Are there any ics roms for tmobile? All i see are ones for sprint and verizon

Sent from my GT-P1000 using RootzWiki


----------



## jHutch (Nov 12, 2011)

Can't you just set the apns if the roms for your phone? I flashed my dx to cricket, and after flashing a rom, I set the apns and I'm good. On my gfs fascinate, I have to copy and paste a few files from the mesmerize and set the apns.
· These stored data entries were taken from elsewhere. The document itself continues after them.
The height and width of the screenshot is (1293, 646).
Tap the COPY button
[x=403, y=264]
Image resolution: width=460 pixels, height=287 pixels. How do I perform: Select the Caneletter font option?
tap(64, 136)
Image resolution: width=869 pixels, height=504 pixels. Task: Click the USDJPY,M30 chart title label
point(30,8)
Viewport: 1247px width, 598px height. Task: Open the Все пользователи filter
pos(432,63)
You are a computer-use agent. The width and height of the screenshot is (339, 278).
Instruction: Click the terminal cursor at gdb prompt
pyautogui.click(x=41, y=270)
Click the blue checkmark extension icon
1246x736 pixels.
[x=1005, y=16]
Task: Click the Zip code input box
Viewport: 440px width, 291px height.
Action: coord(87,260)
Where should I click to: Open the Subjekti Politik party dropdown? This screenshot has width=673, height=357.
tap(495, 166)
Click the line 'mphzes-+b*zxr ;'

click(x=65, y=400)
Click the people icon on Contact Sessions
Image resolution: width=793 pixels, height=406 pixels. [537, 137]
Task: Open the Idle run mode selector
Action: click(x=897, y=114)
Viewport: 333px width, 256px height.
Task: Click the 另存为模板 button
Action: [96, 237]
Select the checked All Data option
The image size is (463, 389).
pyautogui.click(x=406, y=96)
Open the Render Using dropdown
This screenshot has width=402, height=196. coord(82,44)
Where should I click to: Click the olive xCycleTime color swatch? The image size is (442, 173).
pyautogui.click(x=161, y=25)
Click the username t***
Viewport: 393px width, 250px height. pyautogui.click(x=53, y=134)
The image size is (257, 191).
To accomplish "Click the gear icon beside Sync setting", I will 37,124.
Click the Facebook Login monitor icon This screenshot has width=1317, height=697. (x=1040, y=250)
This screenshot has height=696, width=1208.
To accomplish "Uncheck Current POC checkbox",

Sent from my DROIDX using Tapatalk


----------



## pvtjoker42 (Sep 13, 2011)

jHutch said:


> Can't you just set the apns if the roms for your phone? I flashed my dx to cricket, and after flashing a rom, I set the apns and I'm good. On my gfs fascinate, I have to copy and paste a few files from the mesmerize and set the apns.
> 
> Sent from my DROIDX using Tapatalk


No, the GSM and CDMA Tabs are quite different. I believe the CDMA Tabs are p1c and the GSM is p1, so look at get.cm for that.


----------



## xz124 (Apr 17, 2012)

Yes. Use the device 'p1' instead of 'p1c'. Downloads are available from http://get.cm/. The support thread for this is somewhere on xda. Too lazy to look it up, but do your research before flashing this. I'm not 100% sure tmobile is supported.


----------